If you’ve travelled - if you’ve lived an interesting and well-informed life - you don’t need to go to school to understand the human condition. The things that fascinate me about the human condition, its most essential aspects, are so obvious and universal that you don’t need a class to discover them; you observe them just by living and seeing how others live. Those aren’t the kinds of things you learn in school. Good professors might come along who inspire you as people (as has definitely been the case for me), but the institution on its own usually has little to do with it. In fact, because of the myopic emphasis on specialization in academia, those kinds of interests are things I’ve discovered specifically outside of school.

That’s an entirely different question, however, from what I think the solutions are. Now those I learned in school. Not by absorption of facts or rote memorization, but by being privileged to have spent countless hours practicing clear and directed thought under experienced mentors. Thanks to a liberal arts education, I have been able to draw from psychology, biology, history, philosophy, sociology, anthropology and literature to begin a comprehensive and ever-changing set of views on where we stand. Philosophy has given me a format for making sense of all that data and assembling it into structures and attitudes toward the world that are meaningful (and, hopefully, useful).

I believe firmly in education - or, rather, in intellectual self-improvement.
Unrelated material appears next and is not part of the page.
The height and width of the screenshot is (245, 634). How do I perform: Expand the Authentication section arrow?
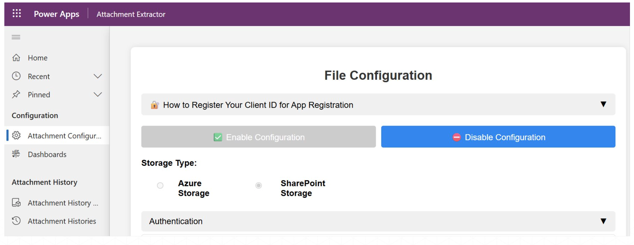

It doesn’t need to be learned in school, though that definitely helps. Being in an academic setting has taught me plenty, but most of all, it’s taught me to treat my own mind as an instrument to be handled with deliberateness and precision. That’s not to say that I always succeed.

From how it sounds, my goals and studies differ significantly from yours. That’s not to say that mine are superior or yours inferior - only that it might be difficult for you or your classmates to judge objectively, by your own standards, the “usefulness” or “creativity” of my intellectual attitudes toward the world when the natures of our inquiries differ so thoroughly.
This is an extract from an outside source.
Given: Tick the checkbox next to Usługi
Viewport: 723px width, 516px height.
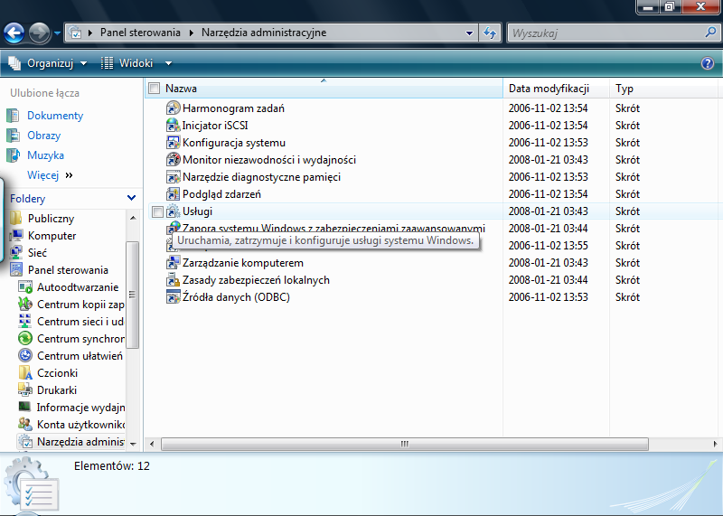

It doesn’t take an academic to have views on the human condition, and academics often spend (or, perhaps, waste) much of their time focusing on intellectual hobbies and puzzles that the general will considers irrelevant. At best, academics apply the things they study back to society - even then, I suspect it rarely took their time in the ivory tower to figure out what “fascinates” them about the human condition. Chances are it’s pretty straightforward stuff.

If the human condition is really as universal as you assume it to be - given how readily you expected a cogent answer from someone with a completely different background - then the answer to what is most “objectively” interesting probably won’t come from either of our particular fields. Something like the nature of communication, perhaps, or the tragedy of how easily clear thought gets lost in translation. That could possibly make for a good answer.

But, with all due respect, what were you expecting? “The pursuit of truth”? “The way we beat on, boats against the current, borne ceaselessly into the past”? I’m no Diogenes or Fitzgerald. I doubt you would have answered by talking about morphemes, and the relationship between epiphenomenalism and reductive physicalism wouldn’t qualify on my part, either.

You seemed surprised that my answer was uncreative. It wasn’t my job to impress you - when talking about something as dense and far-reaching as the human condition, it’s one’s job not to be creative, but to be honest.

Perhaps you misconceive what philosophy majors do, which is entirely understandable. People seem to think we spend our days dressed in togas, pondering the meaning of life. They don’t really know what we study, and they expect us to have answers that are as wishy-washy as the questions they formulate for us. I don’t study philosophy to ponder the meaning of life (though I do that plenty on my own time). I do it to sharpen my analytical skills.

Incidentally, I would like to think that my two majors and general Penn education have given me a few poignant insights into the meaning of life. And they have led me to conclude that questions like yours are often less fruitful than their askers believe them to be.